▶ **Task statement**: Without the pictures, restate all of the data below word for word.

(Collected data)
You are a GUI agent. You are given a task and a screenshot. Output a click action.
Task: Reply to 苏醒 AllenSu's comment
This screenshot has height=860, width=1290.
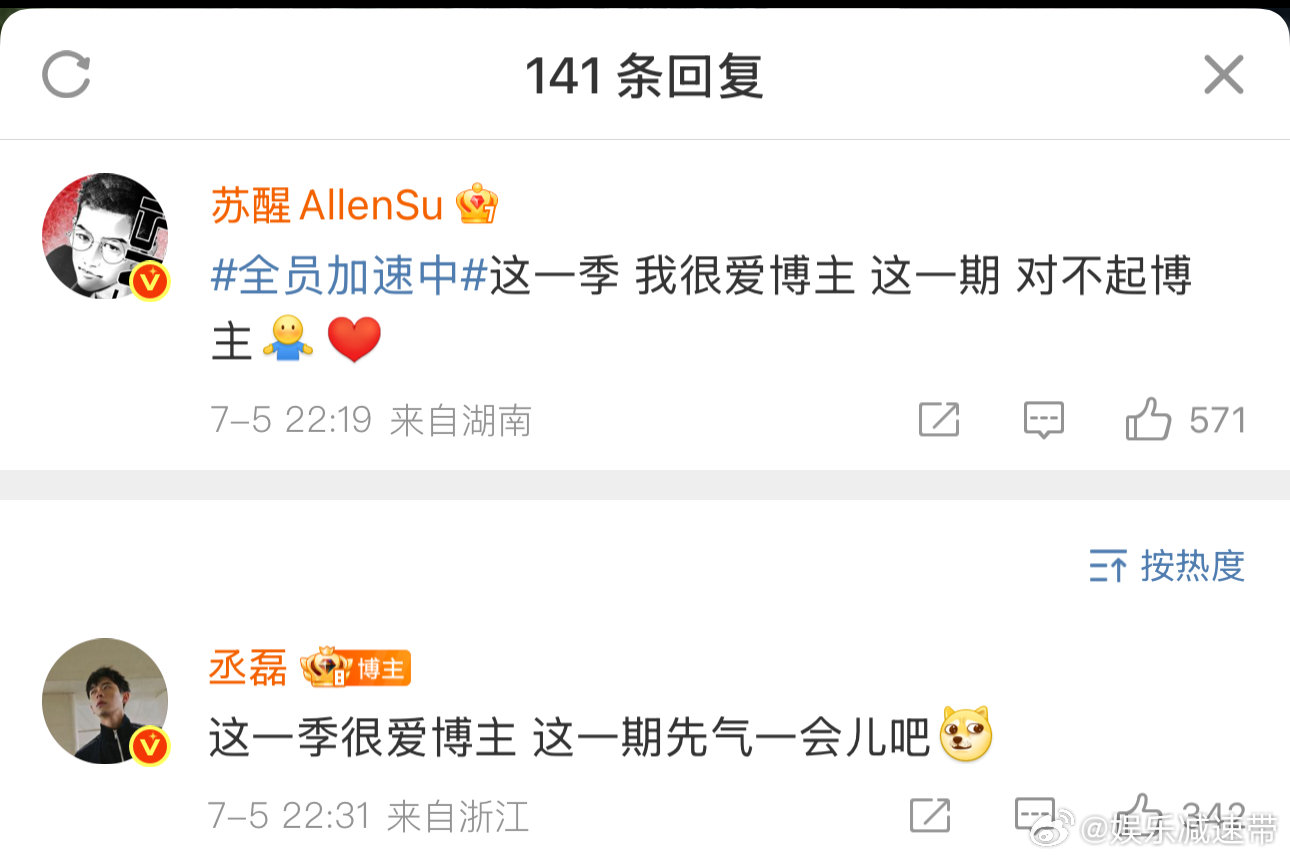click(x=1044, y=420)
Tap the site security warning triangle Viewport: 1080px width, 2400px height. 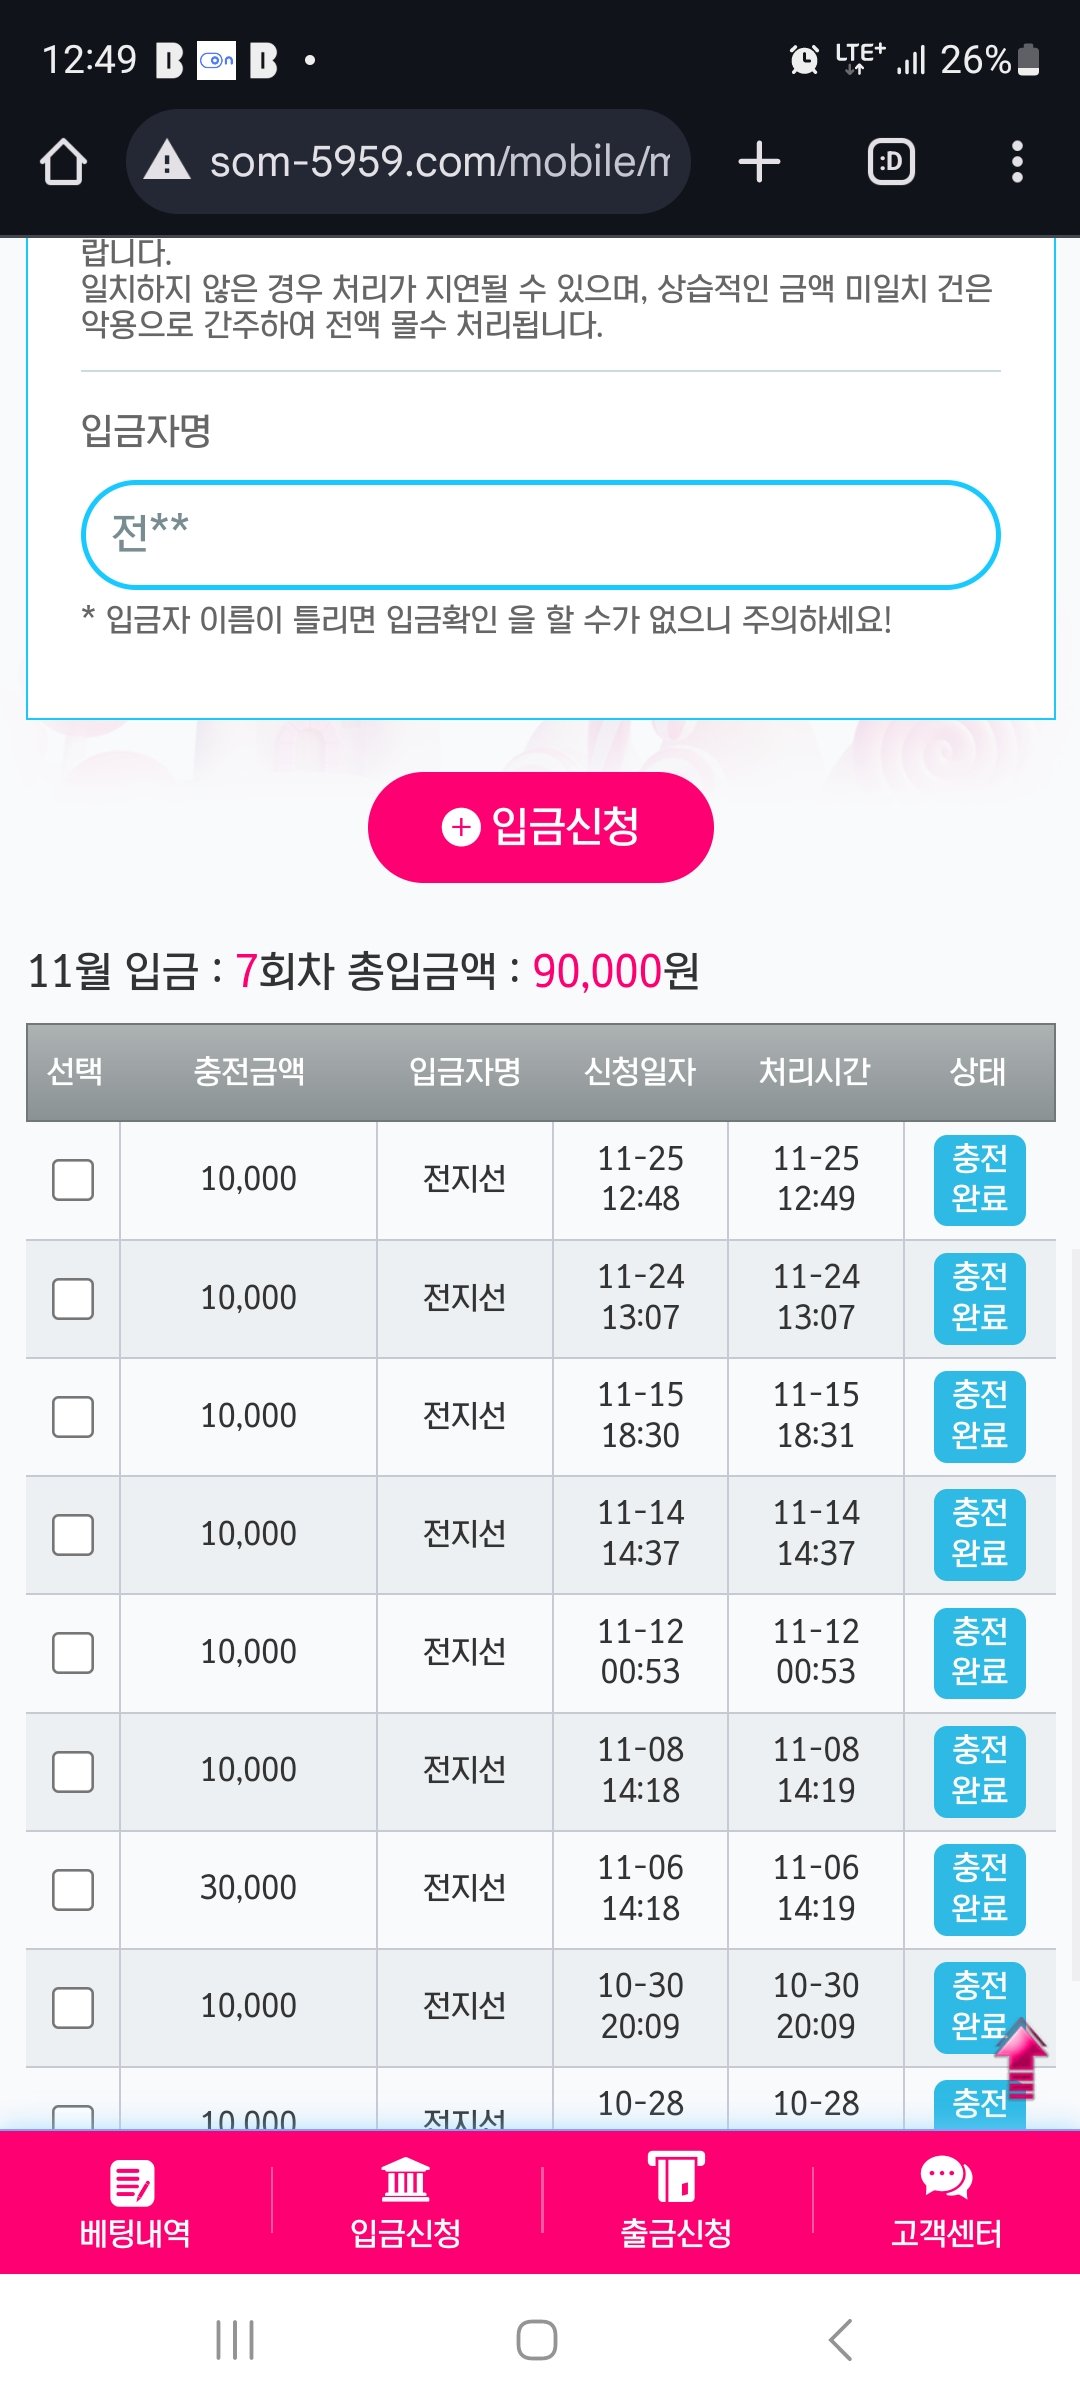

▶ **Solution to the problem**:
You are a GUI agent. You are given a task and a screenshot. Output a click action.
Task: Reply to 苏醒 AllenSu's comment
This screenshot has height=860, width=1290.
click(x=1044, y=420)
Tap the site security warning triangle Viewport: 1080px width, 2400px height. 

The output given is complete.